This Act in itself has created manifold platforms for debate among many other things. Perhaps, this will sound like music in the ears of few women organizations to a very large extent.
And this is virtually having a reverberating effect on the overall impact of the country. The country seems to have disappeared in every sense; vast majority of the policy makers are perceived to be involved in what could best be describe as a selfish battle; neglecting the interest of those who voted them for adequate representation. Parliament is not a house of experts but House of Representatives which requires adequate consultation with the people on issues affecting them directly.
The most absurd fact is very worrisome; treating the electorates with contempt. This act underscores the need for a rethink in the country’s governance structure. The people who politicians consider to be expendables are the most indispensable. They form an integral part of the governance system in any democratic society like Sierra Leone, though arguably its democracy is brittle.
Many Sierra Leoneans especially parents do believe that the enactment of the 2015 Safe Abortion Act has adverse effect on the future of women and young girls. The enactment of the abortion law which awaits the President’s signature has been widely criticized by some 85% of the population.

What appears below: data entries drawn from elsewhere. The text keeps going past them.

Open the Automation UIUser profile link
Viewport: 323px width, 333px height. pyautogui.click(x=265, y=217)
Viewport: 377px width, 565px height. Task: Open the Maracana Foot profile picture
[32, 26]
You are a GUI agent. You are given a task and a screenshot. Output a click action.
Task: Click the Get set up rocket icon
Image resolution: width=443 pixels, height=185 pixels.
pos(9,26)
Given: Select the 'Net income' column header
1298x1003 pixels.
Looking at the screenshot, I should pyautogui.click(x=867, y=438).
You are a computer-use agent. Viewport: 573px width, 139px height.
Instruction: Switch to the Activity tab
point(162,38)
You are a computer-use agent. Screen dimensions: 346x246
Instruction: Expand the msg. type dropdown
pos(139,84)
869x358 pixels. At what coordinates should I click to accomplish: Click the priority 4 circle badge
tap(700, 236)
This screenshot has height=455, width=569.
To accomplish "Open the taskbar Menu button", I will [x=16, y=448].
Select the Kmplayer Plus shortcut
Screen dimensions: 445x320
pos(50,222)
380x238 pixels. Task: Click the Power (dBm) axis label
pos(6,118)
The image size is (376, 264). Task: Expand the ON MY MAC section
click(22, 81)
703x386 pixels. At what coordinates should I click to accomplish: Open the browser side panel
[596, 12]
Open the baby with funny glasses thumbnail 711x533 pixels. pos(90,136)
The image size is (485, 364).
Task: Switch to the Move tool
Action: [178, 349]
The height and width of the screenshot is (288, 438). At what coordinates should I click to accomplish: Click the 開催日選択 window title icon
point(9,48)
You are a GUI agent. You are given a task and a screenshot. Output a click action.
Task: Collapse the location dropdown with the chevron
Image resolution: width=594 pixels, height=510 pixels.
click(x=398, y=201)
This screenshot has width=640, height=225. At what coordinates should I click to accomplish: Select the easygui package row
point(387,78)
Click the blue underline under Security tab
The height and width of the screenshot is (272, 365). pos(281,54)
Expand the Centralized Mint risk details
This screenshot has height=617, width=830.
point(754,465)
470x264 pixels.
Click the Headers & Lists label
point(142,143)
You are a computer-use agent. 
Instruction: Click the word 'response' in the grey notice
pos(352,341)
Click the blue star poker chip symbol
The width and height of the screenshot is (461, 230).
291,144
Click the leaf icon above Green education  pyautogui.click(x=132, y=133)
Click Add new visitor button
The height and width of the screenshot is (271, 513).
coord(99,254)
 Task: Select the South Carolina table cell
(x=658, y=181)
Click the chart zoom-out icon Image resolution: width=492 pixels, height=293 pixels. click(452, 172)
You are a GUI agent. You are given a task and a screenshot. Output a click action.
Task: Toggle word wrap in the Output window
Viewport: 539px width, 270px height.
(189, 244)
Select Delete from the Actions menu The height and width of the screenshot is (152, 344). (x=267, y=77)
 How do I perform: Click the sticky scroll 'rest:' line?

The disturbing fact is that no consultation was done with the people who gave them the mandate of representation.
The bill was a private member bill, but yet still the role of civil society activists to halt the passing was evidently absent.
However, this forthcoming law decriminalizes abortion; making it possible for persons under the age of 18 to have safe abortion under certain circumstances.
Meanwhile, well meaning women organizations have virtually denounced the bill while, a handful of women who are yet to emancipate themselves from parochial and naïve thinking are in support of the ratification.
The reasons proffered for the ratification of the bill are as good as rotten eggs.
Reverend Martha Chigozie, a female activist with strong biblical background denounced the bill from the onset in ensuring that hope is restored for the young and promising girls. She added: ‘This would duly affect the young girls, and the bible speaks out against it from the humble beginnings’.
There was mixed reaction when the bill was first tabled in parliament as almost all the parliamentarians who were in the house staged a protest and walkout of the Well.
How many people do understand the issues enshrined in the Act? Is the bill in the interest of the majority? Are the parliamentarians serving themselves or the people? The aforementioned questions need urgent and honest answers.